„Schwellenängste muss niemand haben“

… sagt Werner Durth, der zusammen mit dem Büro Behnisch und Partner die neue Akademie der Künste entwarf

taz: Herr Durth, wie würden Sie einem Blinden das hoffentlich bald fertige Gebäude der Akademie beschreiben?

Werner Durth: Ganz einfach. In der Mitte des Grundstücks steht ein großer Altbau, in dem die historischen Ausstellungssäle sind – unter Liebermanns Ägide die Keimzelle der Moderne in Berlin. Zum Pariser Platz hin stellen wir diesem Altbau ganz offene Ebenen voran, mit einem großen Foyer.
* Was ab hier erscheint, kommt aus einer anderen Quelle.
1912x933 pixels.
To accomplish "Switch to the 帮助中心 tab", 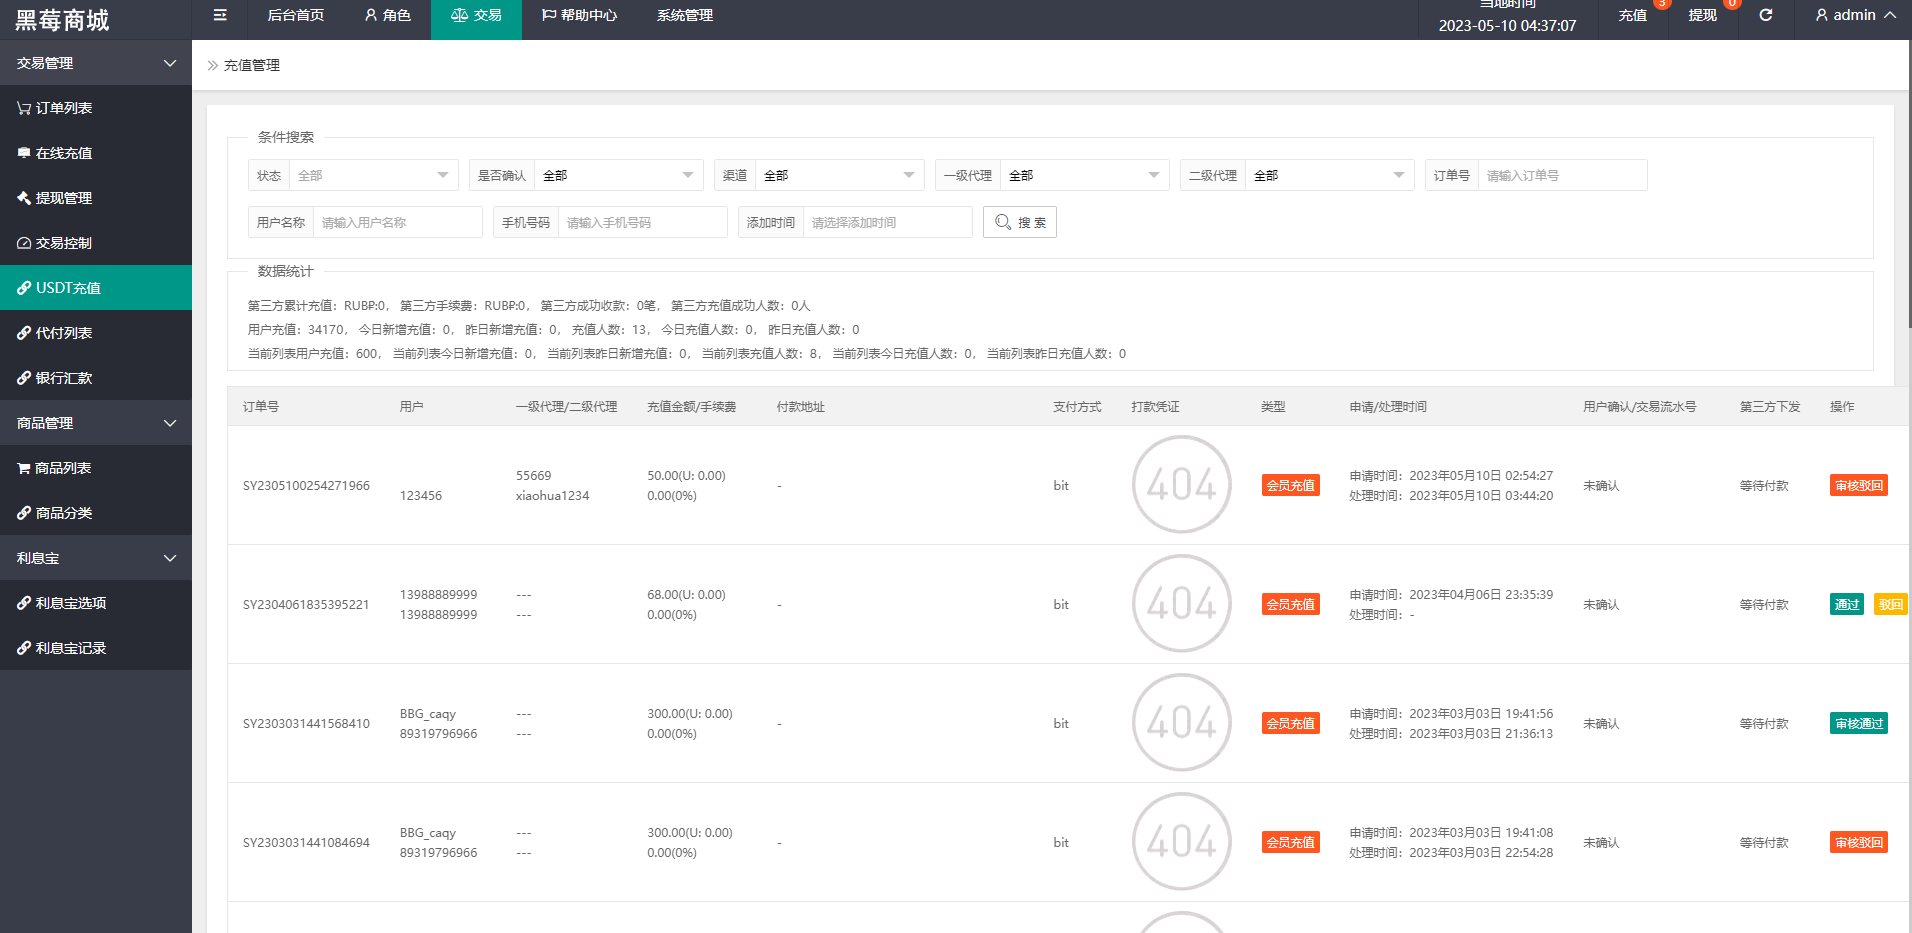I will click(579, 15).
Darüber befinden sich Lesesaal und Plenarsaal, durchsichtig geschichtet, damit der Blick auf den Kern offen bleibt.

Sind sie froh, dass das Projekt langsam vollendet wird?

Absolut. Bei allen Missverständnissen und Vorurteilen, die diesem Bau von Anfang an entgegengebracht wurden, haben wir immer gehofft, durch den Bau selbst zeigen zu können, was wir dort wollen. Heute kann es jeder erleben, wie man ohne Sockel und Schwelle vom Pariser Platz über die Wölbung des Foyerbodens hochgeführt wird in die Hallen. Man wird spüren, welcher Gewinn das für den Platz ist, wie hier auch durch Architektur Öffentlichkeit erzeugt wird.

Es wurde lange um die Fassade gestritten. Konnten Sie inzwischen ihren Frieden mit den Änderungen machen?

Ja, denn es ist nicht eine Änderung dabei, die unser Konzept in Frage gestellt hätte: Wir bleiben der kritischen Rekonstruktion gewogen, wir nehmen die Fassadengliederung auf und folgen eben nicht der Vorgabe des steinernen Materials – diesen Grundansatz haben wir durchgehalten. Aber der ganze Streit gehört inzwischen schon zur Geschichte des Pariser Platzes.

Haben sie die Befürchtung, da kommt noch was?

Natürlich! Es kann beim Richtfest zur Sprache kommen, dass es – wie üblich – Spannungen gibt zwischen den Architekten,dem Generalunternehmer und dem Senat – über Mehrkosten und Verzögerungen. Das hat uns als Architekten überhaupt nicht glücklich gemacht.

Der Bau ist finanziell noch nicht völlig abgesichert. Bei der Ausstattung fehlt auch Geld.

Das ist richtig. Aber wir sehen mit berufsbedingten Optimismus, dass es weder politisch noch kulturell erträglich wäre, diesen Bau nicht zügig zu beenden. Man wird sich hoffentlich an diesem Platz keine Lücke leisten wollen.

Wer ist Ihnen als Nachbar lieber: Adlon oder DG-Bank von Gehry?

Na, das ist ja ’ne witzige Frage. Natürlich der Gehry. Aber ich denke, es gibt ein sehr schönes Spannungsverhältnis – zwischen dem markanten Gehry, der Akademie und der historisierenden Fassade des Adlon. In späteren Generationen wird man dieses Esemble vielleicht als ganz spannende Collage betrachten.

Die Akademie soll ein öffentliches Haus sein – am Anfang der Linden. Sollte man den Bogen schlagen und am anderen Ende, am Schlossplatz, ein ähnliches Haus bauen?

Genau das würden wir uns wünschen – ein Haus, dass internationale kulturelle Entwicklungen dokumentiert. Der Streit, um historische Rekonstruktion oder nicht, ist auch nach der Expertenempfehlung nicht ausgestanden. Und man wird sicher auch noch über Nutzungskonzepte streiten müssen.